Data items
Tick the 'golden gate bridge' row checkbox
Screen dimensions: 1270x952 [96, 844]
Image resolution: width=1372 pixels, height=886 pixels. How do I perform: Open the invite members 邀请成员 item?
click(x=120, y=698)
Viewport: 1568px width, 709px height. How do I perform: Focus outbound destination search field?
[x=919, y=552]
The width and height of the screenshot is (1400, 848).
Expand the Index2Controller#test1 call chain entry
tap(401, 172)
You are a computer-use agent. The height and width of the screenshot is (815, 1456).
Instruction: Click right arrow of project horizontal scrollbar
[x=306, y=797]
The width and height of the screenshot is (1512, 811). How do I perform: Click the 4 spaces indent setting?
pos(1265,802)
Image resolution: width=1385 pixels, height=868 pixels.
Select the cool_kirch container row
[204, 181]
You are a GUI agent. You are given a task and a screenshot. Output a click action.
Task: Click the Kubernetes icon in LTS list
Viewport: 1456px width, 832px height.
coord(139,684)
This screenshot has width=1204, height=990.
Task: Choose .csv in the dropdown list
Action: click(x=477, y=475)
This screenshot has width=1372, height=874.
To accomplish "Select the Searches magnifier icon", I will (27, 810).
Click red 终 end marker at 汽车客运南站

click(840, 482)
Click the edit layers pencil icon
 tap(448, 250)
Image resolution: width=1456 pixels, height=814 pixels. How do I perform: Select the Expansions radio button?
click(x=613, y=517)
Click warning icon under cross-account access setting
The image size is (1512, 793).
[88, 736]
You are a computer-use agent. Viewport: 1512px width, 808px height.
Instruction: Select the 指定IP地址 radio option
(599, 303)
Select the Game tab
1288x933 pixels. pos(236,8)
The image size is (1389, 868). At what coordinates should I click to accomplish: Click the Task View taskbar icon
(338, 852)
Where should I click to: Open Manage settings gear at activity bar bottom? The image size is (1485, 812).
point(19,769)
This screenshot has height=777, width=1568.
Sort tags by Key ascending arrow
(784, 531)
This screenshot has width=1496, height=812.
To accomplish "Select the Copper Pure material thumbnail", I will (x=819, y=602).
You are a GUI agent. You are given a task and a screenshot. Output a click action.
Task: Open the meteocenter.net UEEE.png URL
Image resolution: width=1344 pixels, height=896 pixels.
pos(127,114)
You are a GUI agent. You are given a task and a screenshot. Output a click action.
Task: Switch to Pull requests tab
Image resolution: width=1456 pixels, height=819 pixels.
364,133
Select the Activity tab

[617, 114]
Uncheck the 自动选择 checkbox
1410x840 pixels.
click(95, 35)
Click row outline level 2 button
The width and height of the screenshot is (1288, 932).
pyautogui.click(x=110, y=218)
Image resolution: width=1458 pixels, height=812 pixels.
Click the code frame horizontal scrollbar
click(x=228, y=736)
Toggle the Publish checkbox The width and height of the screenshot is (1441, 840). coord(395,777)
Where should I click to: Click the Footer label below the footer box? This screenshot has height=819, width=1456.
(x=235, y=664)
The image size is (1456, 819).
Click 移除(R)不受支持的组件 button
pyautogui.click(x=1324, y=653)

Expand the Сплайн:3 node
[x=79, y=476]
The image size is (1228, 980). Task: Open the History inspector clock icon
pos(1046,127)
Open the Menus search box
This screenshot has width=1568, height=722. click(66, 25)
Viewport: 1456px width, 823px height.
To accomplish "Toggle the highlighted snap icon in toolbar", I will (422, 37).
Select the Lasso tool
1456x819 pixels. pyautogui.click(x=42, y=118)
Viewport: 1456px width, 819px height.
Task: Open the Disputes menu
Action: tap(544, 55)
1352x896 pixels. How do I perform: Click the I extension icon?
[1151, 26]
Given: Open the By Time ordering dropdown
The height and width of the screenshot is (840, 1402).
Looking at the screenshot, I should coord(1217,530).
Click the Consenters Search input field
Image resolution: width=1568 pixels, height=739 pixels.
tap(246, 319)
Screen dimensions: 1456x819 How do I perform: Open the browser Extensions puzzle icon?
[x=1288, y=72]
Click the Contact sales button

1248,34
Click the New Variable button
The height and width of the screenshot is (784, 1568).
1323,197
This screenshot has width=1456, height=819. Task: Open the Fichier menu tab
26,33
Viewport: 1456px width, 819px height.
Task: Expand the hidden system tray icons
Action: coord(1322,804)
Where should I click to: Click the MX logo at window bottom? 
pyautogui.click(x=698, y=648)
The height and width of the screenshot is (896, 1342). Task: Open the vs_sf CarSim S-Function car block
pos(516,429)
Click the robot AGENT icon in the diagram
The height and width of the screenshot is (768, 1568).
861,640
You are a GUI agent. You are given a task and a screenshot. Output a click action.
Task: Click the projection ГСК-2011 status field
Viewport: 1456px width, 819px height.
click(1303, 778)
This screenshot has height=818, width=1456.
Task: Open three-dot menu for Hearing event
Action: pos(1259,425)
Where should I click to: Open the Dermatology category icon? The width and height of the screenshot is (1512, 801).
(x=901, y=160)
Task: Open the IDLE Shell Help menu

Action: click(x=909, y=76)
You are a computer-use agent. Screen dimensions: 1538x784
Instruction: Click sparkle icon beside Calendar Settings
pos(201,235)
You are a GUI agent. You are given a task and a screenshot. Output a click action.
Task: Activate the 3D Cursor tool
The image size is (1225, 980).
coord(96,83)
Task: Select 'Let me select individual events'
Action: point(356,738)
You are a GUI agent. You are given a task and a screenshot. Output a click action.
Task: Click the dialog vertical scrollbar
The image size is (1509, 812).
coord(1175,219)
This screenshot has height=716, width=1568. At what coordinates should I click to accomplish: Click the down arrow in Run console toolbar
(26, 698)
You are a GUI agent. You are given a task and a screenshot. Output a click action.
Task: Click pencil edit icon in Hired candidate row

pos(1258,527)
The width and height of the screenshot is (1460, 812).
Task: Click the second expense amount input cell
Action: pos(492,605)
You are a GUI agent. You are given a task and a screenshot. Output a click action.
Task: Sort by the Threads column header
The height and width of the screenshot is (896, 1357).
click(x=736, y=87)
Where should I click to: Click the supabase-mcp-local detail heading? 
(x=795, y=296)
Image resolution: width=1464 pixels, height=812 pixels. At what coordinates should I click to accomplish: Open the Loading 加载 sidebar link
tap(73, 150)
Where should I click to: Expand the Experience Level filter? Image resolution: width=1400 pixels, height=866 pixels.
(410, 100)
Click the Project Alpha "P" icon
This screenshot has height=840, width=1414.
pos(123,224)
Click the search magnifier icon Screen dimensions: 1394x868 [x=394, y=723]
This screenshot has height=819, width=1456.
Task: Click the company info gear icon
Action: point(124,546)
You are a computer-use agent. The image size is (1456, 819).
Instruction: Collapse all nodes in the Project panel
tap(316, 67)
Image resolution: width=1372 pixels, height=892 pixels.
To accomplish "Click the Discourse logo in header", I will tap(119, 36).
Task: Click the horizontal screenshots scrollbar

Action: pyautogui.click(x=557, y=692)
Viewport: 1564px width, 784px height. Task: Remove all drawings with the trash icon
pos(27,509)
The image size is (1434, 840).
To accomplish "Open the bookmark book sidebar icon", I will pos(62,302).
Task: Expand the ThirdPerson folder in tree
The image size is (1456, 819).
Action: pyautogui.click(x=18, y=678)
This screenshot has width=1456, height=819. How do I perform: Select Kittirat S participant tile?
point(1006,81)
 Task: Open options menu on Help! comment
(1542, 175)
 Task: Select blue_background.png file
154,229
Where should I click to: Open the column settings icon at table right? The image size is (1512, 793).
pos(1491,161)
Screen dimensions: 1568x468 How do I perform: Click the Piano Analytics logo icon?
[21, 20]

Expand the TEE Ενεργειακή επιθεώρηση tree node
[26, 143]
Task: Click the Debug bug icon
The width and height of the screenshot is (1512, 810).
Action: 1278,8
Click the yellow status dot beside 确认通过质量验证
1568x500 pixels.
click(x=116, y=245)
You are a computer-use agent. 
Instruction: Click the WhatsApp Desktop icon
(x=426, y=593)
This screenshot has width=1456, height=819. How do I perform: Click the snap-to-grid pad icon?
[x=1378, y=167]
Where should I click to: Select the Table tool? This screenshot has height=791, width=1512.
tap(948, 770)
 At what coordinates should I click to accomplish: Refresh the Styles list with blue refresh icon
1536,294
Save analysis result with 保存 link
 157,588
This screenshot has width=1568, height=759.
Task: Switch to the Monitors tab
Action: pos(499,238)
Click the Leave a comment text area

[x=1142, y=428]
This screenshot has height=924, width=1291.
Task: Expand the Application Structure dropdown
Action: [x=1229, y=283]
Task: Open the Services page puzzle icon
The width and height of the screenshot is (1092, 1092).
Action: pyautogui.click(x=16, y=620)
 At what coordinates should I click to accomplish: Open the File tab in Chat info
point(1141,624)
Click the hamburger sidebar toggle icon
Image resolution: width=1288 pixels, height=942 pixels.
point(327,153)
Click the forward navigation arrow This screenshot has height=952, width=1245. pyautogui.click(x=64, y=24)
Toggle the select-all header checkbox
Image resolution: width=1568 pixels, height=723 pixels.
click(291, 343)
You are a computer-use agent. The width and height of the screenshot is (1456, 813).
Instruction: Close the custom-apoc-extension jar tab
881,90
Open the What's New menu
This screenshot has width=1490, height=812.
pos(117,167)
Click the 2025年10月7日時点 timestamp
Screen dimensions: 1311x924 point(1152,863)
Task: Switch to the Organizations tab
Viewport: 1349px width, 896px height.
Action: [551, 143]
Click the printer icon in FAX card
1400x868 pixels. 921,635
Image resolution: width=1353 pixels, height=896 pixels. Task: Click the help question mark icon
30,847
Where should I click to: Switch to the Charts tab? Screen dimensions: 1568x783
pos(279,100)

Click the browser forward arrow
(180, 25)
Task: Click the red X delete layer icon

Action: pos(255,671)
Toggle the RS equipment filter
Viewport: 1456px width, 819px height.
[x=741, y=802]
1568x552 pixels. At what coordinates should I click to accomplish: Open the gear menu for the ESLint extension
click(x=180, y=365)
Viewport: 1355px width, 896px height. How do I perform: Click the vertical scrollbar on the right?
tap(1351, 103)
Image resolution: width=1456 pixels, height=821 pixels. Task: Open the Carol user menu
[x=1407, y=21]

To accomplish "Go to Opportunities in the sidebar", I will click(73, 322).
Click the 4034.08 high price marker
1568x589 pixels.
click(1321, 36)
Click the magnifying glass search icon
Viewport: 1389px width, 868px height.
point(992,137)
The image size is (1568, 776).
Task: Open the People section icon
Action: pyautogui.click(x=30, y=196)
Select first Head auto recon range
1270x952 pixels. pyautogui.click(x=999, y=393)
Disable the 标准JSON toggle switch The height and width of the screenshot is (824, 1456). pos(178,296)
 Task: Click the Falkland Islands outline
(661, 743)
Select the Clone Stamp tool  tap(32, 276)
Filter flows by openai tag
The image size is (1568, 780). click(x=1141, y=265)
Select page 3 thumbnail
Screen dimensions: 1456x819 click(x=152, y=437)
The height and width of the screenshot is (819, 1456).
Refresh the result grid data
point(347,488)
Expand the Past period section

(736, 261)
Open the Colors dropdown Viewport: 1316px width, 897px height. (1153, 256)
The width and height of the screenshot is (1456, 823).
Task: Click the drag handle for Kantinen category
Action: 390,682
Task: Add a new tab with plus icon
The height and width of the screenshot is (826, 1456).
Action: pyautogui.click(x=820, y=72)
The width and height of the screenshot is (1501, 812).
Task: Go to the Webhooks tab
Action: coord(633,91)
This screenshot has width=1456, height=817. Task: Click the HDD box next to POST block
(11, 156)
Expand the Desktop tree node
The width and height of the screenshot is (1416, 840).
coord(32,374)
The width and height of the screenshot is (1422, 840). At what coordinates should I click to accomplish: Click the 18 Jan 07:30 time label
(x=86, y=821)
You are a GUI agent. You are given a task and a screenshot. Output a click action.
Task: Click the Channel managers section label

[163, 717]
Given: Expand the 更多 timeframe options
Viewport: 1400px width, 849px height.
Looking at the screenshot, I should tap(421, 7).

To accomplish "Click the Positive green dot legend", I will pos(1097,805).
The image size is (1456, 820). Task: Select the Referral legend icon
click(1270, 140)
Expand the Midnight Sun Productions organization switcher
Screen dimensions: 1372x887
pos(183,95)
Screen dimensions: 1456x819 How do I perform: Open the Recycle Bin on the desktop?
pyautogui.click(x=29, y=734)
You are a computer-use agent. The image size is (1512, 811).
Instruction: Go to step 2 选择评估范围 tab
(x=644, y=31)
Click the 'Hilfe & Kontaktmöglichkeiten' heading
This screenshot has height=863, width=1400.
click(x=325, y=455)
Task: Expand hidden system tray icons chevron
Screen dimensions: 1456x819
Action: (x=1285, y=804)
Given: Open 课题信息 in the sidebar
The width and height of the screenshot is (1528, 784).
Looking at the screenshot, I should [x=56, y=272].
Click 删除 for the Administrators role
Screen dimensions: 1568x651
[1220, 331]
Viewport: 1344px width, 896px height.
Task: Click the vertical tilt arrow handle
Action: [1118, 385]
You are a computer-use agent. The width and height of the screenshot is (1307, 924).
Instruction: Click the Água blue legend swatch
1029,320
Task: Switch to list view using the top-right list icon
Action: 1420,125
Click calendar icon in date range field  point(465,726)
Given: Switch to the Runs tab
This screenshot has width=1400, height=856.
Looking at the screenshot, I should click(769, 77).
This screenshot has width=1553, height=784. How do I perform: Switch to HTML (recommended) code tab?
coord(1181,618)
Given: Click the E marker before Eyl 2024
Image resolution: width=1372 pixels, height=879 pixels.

[TASK DETAILS] The response must contain each line above that holds the string "computer".

[ANSWER TO THE PROBLEM]
You are a computer-use agent. The height and width of the screenshot is (815, 1456).
You are a computer-use agent. Viewport: 1512px width, 808px height.
You are a computer-use agent. Screen dimensions: 1538x784
You are a computer-use agent. The image size is (1456, 819).
You are a computer-use agent. 
You are a computer-use agent. The width and height of the screenshot is (1456, 813).
You are a computer-use agent. The image size is (1512, 811).
You are a computer-use agent. The width and height of the screenshot is (1307, 924).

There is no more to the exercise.